**** Provided records ****
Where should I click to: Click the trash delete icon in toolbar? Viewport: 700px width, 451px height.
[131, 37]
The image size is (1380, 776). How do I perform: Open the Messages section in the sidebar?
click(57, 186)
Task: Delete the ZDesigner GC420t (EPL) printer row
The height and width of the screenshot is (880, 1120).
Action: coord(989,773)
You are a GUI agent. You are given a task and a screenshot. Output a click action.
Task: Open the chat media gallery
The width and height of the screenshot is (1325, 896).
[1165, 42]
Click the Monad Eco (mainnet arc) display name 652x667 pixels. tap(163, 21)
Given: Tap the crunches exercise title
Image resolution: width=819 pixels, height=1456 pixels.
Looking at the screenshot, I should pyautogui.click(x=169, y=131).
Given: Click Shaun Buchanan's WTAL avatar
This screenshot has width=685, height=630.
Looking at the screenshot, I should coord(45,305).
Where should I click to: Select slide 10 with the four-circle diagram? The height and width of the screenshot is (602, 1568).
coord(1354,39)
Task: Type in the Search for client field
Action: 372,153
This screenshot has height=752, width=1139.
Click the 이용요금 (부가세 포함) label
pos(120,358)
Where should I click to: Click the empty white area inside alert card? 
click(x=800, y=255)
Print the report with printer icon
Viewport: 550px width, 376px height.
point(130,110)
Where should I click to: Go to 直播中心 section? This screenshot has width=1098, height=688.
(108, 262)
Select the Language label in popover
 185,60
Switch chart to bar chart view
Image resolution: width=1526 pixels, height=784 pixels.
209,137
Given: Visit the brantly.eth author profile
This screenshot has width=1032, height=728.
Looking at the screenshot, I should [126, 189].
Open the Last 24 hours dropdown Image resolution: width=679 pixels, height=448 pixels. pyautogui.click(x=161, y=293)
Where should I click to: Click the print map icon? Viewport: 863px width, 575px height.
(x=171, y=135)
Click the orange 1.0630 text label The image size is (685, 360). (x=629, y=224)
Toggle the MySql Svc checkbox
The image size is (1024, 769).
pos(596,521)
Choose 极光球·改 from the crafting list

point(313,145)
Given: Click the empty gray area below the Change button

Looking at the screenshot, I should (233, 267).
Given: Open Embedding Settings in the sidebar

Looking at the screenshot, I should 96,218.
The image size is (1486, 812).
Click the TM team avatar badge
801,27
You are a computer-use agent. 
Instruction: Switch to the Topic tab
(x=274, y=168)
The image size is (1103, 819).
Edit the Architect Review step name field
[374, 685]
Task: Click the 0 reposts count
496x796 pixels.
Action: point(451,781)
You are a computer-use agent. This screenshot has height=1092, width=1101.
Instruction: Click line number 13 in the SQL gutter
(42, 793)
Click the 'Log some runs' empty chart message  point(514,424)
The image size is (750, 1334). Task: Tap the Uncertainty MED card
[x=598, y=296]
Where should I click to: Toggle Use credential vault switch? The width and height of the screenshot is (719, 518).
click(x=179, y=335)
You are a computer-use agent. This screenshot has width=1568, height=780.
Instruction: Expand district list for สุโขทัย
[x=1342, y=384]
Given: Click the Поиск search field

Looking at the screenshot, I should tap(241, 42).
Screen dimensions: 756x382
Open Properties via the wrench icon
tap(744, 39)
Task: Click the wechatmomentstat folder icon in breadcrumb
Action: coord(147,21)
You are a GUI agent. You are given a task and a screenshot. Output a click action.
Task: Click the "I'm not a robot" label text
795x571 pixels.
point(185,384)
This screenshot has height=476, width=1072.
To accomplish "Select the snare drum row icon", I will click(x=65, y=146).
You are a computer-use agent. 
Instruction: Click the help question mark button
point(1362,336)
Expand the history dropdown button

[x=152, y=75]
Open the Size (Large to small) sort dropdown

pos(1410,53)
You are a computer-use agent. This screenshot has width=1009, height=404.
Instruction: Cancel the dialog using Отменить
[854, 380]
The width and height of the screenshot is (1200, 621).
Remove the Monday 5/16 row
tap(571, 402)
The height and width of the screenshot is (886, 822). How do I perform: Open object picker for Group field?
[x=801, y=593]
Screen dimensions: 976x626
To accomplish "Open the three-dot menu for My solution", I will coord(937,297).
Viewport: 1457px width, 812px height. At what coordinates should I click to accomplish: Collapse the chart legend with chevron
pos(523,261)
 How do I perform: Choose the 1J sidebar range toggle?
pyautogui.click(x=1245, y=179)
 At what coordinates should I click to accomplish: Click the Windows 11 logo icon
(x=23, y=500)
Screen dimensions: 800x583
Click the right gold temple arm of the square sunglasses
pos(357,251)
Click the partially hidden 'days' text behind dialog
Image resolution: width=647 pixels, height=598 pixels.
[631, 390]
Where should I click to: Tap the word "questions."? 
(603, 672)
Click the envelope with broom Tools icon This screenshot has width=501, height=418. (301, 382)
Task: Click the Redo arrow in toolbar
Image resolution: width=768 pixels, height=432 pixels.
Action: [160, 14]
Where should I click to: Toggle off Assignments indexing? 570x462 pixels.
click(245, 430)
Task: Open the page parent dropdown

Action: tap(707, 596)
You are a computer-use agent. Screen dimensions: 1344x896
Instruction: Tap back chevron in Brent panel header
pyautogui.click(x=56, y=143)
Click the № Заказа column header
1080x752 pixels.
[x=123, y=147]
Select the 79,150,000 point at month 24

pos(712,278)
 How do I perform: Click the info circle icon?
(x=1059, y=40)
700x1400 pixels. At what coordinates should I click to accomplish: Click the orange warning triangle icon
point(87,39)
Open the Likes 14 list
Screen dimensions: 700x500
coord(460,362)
****
Problem to solve>
Copy every line of the listing that contains the word "will".

Response to this exercise>
To accomplish "Select the snare drum row icon", I will click(x=65, y=146).
To accomplish "Open the three-dot menu for My solution", I will coord(937,297).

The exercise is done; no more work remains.